▶

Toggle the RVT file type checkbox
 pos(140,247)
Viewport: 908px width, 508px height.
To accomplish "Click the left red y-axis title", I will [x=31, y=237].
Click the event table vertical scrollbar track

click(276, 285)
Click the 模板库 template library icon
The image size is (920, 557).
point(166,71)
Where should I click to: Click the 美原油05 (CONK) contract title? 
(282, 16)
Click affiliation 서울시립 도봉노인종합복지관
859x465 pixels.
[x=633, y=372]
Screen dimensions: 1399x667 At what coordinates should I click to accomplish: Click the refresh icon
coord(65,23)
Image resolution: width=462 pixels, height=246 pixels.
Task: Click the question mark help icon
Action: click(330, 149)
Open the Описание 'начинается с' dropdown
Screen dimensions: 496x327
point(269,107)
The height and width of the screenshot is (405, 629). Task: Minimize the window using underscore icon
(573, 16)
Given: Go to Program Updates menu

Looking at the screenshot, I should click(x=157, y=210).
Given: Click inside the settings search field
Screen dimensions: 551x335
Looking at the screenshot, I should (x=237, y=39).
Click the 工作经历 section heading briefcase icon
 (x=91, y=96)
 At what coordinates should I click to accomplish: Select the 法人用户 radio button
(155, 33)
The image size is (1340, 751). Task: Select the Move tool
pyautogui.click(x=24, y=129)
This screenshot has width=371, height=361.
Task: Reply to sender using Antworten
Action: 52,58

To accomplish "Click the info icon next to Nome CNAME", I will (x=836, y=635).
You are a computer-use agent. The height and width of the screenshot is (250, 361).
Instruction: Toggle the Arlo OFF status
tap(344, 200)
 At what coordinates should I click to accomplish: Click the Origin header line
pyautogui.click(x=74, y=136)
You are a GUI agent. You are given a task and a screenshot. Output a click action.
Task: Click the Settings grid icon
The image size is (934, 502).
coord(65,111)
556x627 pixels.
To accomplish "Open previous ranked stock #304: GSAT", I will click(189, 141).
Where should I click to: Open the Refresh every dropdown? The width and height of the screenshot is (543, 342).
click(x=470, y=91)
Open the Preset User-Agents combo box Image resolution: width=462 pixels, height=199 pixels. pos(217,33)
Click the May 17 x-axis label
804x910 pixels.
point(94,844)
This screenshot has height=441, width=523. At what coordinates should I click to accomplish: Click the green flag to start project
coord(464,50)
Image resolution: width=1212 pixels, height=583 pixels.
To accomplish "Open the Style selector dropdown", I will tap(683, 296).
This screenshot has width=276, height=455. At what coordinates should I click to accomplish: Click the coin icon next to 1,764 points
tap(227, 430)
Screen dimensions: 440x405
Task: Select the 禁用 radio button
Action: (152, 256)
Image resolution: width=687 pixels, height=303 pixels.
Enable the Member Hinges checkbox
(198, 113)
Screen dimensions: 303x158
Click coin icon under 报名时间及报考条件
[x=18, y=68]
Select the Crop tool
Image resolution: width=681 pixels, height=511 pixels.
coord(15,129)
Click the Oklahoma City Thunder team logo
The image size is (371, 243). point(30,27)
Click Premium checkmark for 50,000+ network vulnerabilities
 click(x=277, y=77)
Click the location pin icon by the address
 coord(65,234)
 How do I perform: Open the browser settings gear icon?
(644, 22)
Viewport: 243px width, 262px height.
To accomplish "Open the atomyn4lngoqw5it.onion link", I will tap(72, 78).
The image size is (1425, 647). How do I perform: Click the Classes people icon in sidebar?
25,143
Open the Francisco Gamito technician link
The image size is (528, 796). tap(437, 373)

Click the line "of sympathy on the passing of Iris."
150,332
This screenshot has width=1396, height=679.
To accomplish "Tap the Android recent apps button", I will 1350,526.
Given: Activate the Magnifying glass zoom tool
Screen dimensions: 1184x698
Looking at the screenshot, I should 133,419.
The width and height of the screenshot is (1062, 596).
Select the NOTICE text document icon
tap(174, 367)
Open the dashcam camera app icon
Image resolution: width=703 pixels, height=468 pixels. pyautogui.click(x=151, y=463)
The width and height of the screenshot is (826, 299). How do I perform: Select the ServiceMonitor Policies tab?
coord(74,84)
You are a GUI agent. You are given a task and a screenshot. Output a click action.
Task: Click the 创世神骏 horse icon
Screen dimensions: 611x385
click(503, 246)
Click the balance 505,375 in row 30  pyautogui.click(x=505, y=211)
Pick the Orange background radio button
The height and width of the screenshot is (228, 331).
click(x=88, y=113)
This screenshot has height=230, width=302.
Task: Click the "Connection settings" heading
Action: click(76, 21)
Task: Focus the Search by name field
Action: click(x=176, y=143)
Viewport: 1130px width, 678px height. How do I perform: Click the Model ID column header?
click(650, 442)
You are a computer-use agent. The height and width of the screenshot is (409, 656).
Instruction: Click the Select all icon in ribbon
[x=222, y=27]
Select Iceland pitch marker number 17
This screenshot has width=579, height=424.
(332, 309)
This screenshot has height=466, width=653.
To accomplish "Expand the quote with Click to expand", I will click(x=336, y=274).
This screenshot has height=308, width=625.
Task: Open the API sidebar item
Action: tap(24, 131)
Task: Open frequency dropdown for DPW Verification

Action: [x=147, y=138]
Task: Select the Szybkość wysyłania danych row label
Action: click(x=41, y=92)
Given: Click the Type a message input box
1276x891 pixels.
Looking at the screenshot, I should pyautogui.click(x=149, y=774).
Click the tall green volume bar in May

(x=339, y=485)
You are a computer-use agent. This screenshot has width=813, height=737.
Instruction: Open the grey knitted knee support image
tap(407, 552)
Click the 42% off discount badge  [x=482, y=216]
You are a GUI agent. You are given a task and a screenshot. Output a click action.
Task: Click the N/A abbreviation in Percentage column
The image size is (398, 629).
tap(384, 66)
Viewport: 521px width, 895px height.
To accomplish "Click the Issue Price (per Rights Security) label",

◀

### WHAT YOU WILL DO
Could you transcribe the records in full, exactly?

### SOLUTION TO THE PROBLEM
Toggle the RVT file type checkbox
 pos(140,247)
Viewport: 908px width, 508px height.
To accomplish "Click the left red y-axis title", I will [x=31, y=237].
Click the event table vertical scrollbar track

click(276, 285)
Click the 模板库 template library icon
The image size is (920, 557).
point(166,71)
Where should I click to: Click the 美原油05 (CONK) contract title? 
(282, 16)
Click affiliation 서울시립 도봉노인종합복지관
859x465 pixels.
[x=633, y=372]
Screen dimensions: 1399x667 At what coordinates should I click to accomplish: Click the refresh icon
coord(65,23)
Image resolution: width=462 pixels, height=246 pixels.
Task: Click the question mark help icon
Action: click(330, 149)
Open the Описание 'начинается с' dropdown
Screen dimensions: 496x327
point(269,107)
The height and width of the screenshot is (405, 629). Task: Minimize the window using underscore icon
(573, 16)
Given: Go to Program Updates menu

Looking at the screenshot, I should click(x=157, y=210).
Given: Click inside the settings search field
Screen dimensions: 551x335
Looking at the screenshot, I should (x=237, y=39).
Click the 工作经历 section heading briefcase icon
 (x=91, y=96)
 At what coordinates should I click to accomplish: Select the 法人用户 radio button
(155, 33)
The image size is (1340, 751). Task: Select the Move tool
pyautogui.click(x=24, y=129)
This screenshot has width=371, height=361.
Task: Reply to sender using Antworten
Action: 52,58

To accomplish "Click the info icon next to Nome CNAME", I will (x=836, y=635).
You are a computer-use agent. The height and width of the screenshot is (250, 361).
Instruction: Toggle the Arlo OFF status
tap(344, 200)
 At what coordinates should I click to accomplish: Click the Origin header line
pyautogui.click(x=74, y=136)
You are a GUI agent. You are given a task and a screenshot. Output a click action.
Task: Click the Settings grid icon
The image size is (934, 502).
coord(65,111)
556x627 pixels.
To accomplish "Open previous ranked stock #304: GSAT", I will click(189, 141).
Where should I click to: Open the Refresh every dropdown? The width and height of the screenshot is (543, 342).
click(x=470, y=91)
Open the Preset User-Agents combo box Image resolution: width=462 pixels, height=199 pixels. pos(217,33)
Click the May 17 x-axis label
804x910 pixels.
point(94,844)
This screenshot has height=441, width=523. At what coordinates should I click to accomplish: Click the green flag to start project
coord(464,50)
Image resolution: width=1212 pixels, height=583 pixels.
To accomplish "Open the Style selector dropdown", I will tap(683, 296).
This screenshot has width=276, height=455. At what coordinates should I click to accomplish: Click the coin icon next to 1,764 points
tap(227, 430)
Screen dimensions: 440x405
Task: Select the 禁用 radio button
Action: (152, 256)
Image resolution: width=687 pixels, height=303 pixels.
Enable the Member Hinges checkbox
(198, 113)
Screen dimensions: 303x158
Click coin icon under 报名时间及报考条件
[x=18, y=68]
Select the Crop tool
Image resolution: width=681 pixels, height=511 pixels.
coord(15,129)
Click the Oklahoma City Thunder team logo
The image size is (371, 243). point(30,27)
Click Premium checkmark for 50,000+ network vulnerabilities
 click(x=277, y=77)
Click the location pin icon by the address
 coord(65,234)
 How do I perform: Open the browser settings gear icon?
(644, 22)
Viewport: 243px width, 262px height.
To accomplish "Open the atomyn4lngoqw5it.onion link", I will tap(72, 78).
The image size is (1425, 647). How do I perform: Click the Classes people icon in sidebar?
25,143
Open the Francisco Gamito technician link
The image size is (528, 796). tap(437, 373)

Click the line "of sympathy on the passing of Iris."
150,332
This screenshot has width=1396, height=679.
To accomplish "Tap the Android recent apps button", I will 1350,526.
Given: Activate the Magnifying glass zoom tool
Screen dimensions: 1184x698
Looking at the screenshot, I should 133,419.
The width and height of the screenshot is (1062, 596).
Select the NOTICE text document icon
tap(174, 367)
Open the dashcam camera app icon
Image resolution: width=703 pixels, height=468 pixels. pyautogui.click(x=151, y=463)
The width and height of the screenshot is (826, 299). How do I perform: Select the ServiceMonitor Policies tab?
coord(74,84)
You are a GUI agent. You are given a task and a screenshot. Output a click action.
Task: Click the 创世神骏 horse icon
Screen dimensions: 611x385
click(503, 246)
Click the balance 505,375 in row 30  pyautogui.click(x=505, y=211)
Pick the Orange background radio button
The height and width of the screenshot is (228, 331).
click(x=88, y=113)
This screenshot has height=230, width=302.
Task: Click the "Connection settings" heading
Action: click(76, 21)
Task: Focus the Search by name field
Action: click(x=176, y=143)
Viewport: 1130px width, 678px height. How do I perform: Click the Model ID column header?
click(650, 442)
You are a computer-use agent. The height and width of the screenshot is (409, 656).
Instruction: Click the Select all icon in ribbon
[x=222, y=27]
Select Iceland pitch marker number 17
This screenshot has width=579, height=424.
(332, 309)
This screenshot has height=466, width=653.
To accomplish "Expand the quote with Click to expand", I will click(x=336, y=274).
This screenshot has height=308, width=625.
Task: Open the API sidebar item
Action: tap(24, 131)
Task: Open frequency dropdown for DPW Verification

Action: [x=147, y=138]
Task: Select the Szybkość wysyłania danych row label
Action: click(x=41, y=92)
Given: Click the Type a message input box
1276x891 pixels.
Looking at the screenshot, I should pyautogui.click(x=149, y=774).
Click the tall green volume bar in May

(x=339, y=485)
You are a computer-use agent. This screenshot has width=813, height=737.
Instruction: Open the grey knitted knee support image
tap(407, 552)
Click the 42% off discount badge  [x=482, y=216]
You are a GUI agent. You are given a task and a screenshot. Output a click action.
Task: Click the N/A abbreviation in Percentage column
The image size is (398, 629).
tap(384, 66)
Viewport: 521px width, 895px height.
To accomplish "Click the Issue Price (per Rights Security) label",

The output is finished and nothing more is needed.